“Let’s do the work that nourishes us,” SRJC freshman Marjorie “Maggie” Coshnear said in her Mario Savio Student Activist Award acceptance speech May 6, at the American Civil Liberties Union of Sonoma County 2011 Awards Celebration and Annual Dinner.
ACLU of Sonoma County Chair Marty McReynolds, a retired journalist, noted the important accomplishments the local chapter achieved in 2010, working toward: immigrant rights, police accountability, unexplained deaths at the Sonoma County Jail, bias-free sex education in schools and marriage equality. He invited all interested parties to attend ACLU of Sonoma County Board Meetings at 7 p.m. on the third Monday of each month, 7:00 p.m., at the Peace & Justice Center, 467 Sebastopol Ave, in Santa Rosa.

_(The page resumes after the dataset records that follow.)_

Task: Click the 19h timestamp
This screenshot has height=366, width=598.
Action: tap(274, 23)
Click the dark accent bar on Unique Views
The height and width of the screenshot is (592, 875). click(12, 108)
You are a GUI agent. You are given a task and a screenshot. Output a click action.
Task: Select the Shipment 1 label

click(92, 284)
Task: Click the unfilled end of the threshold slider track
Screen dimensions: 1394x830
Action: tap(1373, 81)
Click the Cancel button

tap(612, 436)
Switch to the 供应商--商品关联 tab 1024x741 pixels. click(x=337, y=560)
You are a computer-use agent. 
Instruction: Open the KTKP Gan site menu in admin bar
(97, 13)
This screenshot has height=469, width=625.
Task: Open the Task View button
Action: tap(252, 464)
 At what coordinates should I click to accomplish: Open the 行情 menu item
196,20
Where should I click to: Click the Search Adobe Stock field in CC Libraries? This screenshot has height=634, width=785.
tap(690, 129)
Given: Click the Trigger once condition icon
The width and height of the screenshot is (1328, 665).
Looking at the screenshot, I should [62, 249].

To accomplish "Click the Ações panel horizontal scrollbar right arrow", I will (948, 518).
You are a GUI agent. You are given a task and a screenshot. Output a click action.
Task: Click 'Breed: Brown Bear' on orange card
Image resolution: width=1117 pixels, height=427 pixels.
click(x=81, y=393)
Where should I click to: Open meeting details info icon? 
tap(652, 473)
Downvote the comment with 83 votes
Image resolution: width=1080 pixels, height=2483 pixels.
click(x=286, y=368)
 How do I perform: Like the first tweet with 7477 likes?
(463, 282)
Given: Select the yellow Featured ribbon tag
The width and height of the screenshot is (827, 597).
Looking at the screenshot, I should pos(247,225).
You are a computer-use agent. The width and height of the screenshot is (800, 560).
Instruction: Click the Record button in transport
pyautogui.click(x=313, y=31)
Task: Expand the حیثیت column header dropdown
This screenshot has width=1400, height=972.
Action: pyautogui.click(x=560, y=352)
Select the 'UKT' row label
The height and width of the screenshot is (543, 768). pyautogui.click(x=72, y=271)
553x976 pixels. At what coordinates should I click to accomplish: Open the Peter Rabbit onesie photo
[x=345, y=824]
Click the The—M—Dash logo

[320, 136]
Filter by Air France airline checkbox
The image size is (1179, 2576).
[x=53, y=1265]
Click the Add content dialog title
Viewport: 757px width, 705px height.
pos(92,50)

Local comic legend Tommy Smothers, who received the Jack Green Civil Liberties Award for his own activism, spoke in awe of Coshnear’s diligence and perseverance toward attaining equal justice under the law.
“I never was there where she is,” Smothers said. “There was no particular aim on my part. I never had any particular thing in mind, I just happened to be there.”
Civil liberties work nourished Maggie since childhood, when she and her parents picketed with the Sonoma County Industrial Union. As a young teenager, she sought to re-establish the Pueblos Unidos, defending immigrants’ rights. She co-led a student walkout against the Border Protection, Anti-terrorism, and Illegal Immigration Control Act of 2005, spearheaded by Wisconsin Republican Jim Sensenbrenner.
All of which led swiftly to the doorstep of the American Civil Liberties Union’s local chapter, where her father Richard Coshnear is vice-chair of the Board of Directors.
As a civil liberties journalist, Coshnear wrote articles for “The Peace Press.” She’s a member of the October 22nd Coalition, organizing annual marches against police abuse. Her fluency in Spanish crossed language barriers at home and abroad, as she fought injustices on the road with the Quakers on the U.S.-Mexico border and in Bolivia.
“If I identify a problem,” she said, “it is my responsibility to be part of the solution. We need to see everything we do as part of a narrative toward reaching the finish line.”
Coshnear admitted that she spreads herself too thin sometimes. She finds solace in a quote from a mentor: “Burnout is a disconnect from vision.” Coshnear always returns to that vision.
“We are evolving toward becoming agents of change in history, organizing strikes, fighting budget cuts, transforming our education system,” Coshnear said. “It’ll keep me in the movement for a lifetimeā¦or until we win. Whichever comes first!”